Lieutenant Gerard Simone and Officers William Burns and Robert Gerdes delivered the package on September 2, 1997. There is conflicting testimony as to whether a UPS agent went to the door or whether Lieutenant Simone pоsed as a UPS agent. The key fact, however, is that defendant Stanley Gordy accepted the package from someone he believed was.a UPS delivery-man. Gordy admits signing the receipt using his nickname, “Chuck Gor-dy,” but he insists that he did not look carefully at the package before signing for it.

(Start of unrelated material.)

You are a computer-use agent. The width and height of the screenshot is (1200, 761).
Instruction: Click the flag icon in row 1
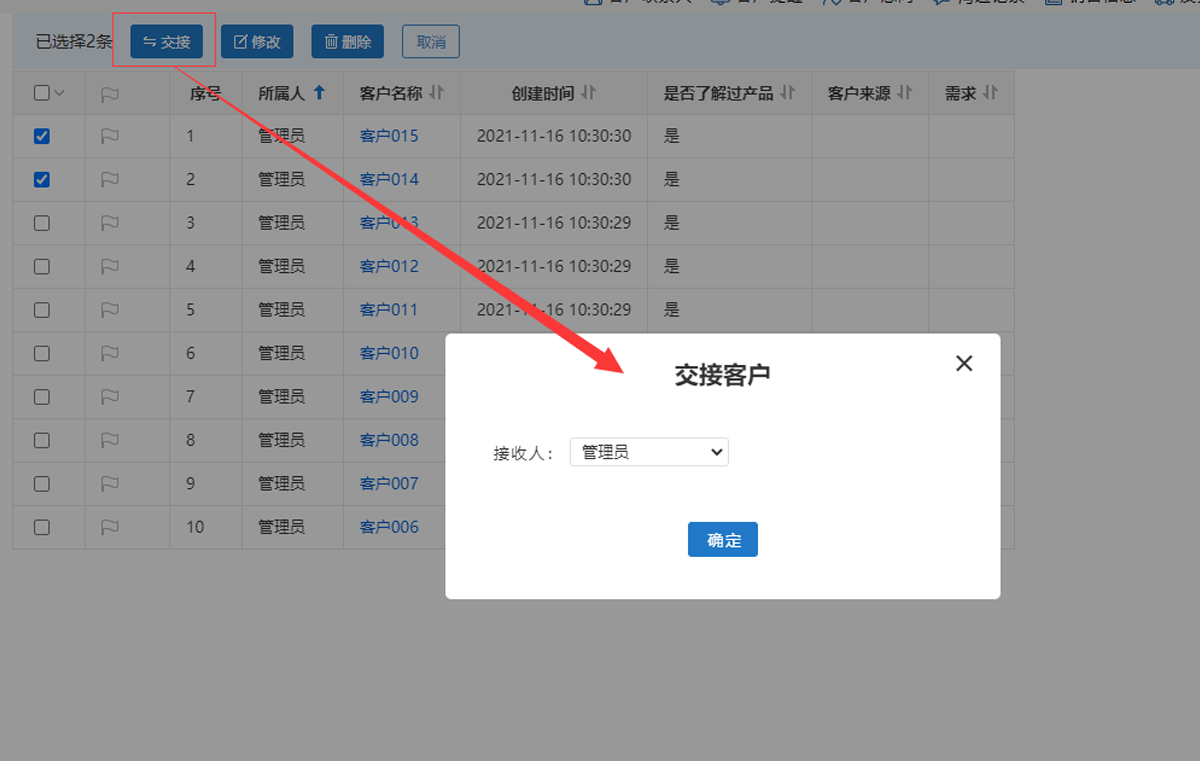click(110, 136)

The officers waited a few minutes before approaching the apartment to execute the search warrаnt. It is undisputed that Gor-dy stepped out of the apartment, paused for a moment, and then went back inside and locked the door. Gordy testified that he was going to McDonald’s when he realized that he had no cash, so he went to retrieve his wallet. The officers testified that Gordy scampered inside after making eye contact with the officers, who were wearing “raid jackets” identifying them as policemen. The officers forced their way into the apartment, arrested Gordy, took custody of the package, and searched the apartment before taking Gordy to the sheriffs office.

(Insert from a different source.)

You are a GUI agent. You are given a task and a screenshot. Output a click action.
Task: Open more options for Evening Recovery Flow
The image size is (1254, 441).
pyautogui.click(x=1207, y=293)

Officer Burns prepared the police report on behalf of the officers. Officer Burns’s report omitted certain facts, most notably that Gordy had not opened the package and that the package contained approximately 15 pounds of marijuana instead of 20 pounds, as the officers had expected.
Gordy was charged with possession of marijuana with intent to distribute, and a bill of information was filed. However, the district attorney ultimately decided not to prosecute the case and issued a nolle pro-sequi on March 2, 1998. The record of these state court proceedings was expunged at Gordy’s request, and neither party introduced evidence indicating why the district attorney abandoned the prosecution.
On March 1, 1999, Gordy filed this action under 42 U.S.C. § 1983 against Jefferson Parish Sheriff Harry Lee, Lieutenant Simone, and Officers Burns and Gerdes. *725 Gordy’s complaint included claims for false arrest, unlawful search and seizure, false imprisonment, excessive force, and malicious prosecution—all in violation of the Fourth and Fourteenth Amendments. The parties agreed to a non-jury trial before a magistrate judge. See 28 U.S.C. § 636(c).
The magistrate judge dismissed all of Gordy’s claims except malicious prosecution as time-barred.
See Jacobsen v. Osborne,
The sole claim at trial, then, was malicious prosecution. Gordy argued that he was prosecuted because the officers maliciously provided false or misleading information to the district attorney. The magistrate judge agreed. After ruling that the officers were not entitled to qualified immunity, the magistrate judge entered judgment for Gordy and awarded him $12,000 in compensatory damages and $8,000 in punitive damages. This appeal followed.
II. DISCUSSION
A
It would be an understatement to say that this circuit’s caselaw regarding so-called “Fourth Amendment malicious prosecution” claims under § 1983 is both confused and confusing.
See, e.g., Kerr v. Lyford,
Unquestionably, state-law tort claims—such as the common-law tort of malicious prosecution—are not, by themselves, actionable under § 1983.
Price v. Roark,
Nevertheless, the rule in this circuit is that the elements of the state-law tort of malicious prosecution and the elements of the constitutional tort of “Fourth Amendment malicious prosecution” are coextensive.
See Piazza v. Mayne,
Most other circuits emphasize, however, that a malicious prosecution claim under § 1983 is more appropriately characterized as “a Fourth Amendment claim for unreasonable seizure which incorporates certain elements of the common law tort.”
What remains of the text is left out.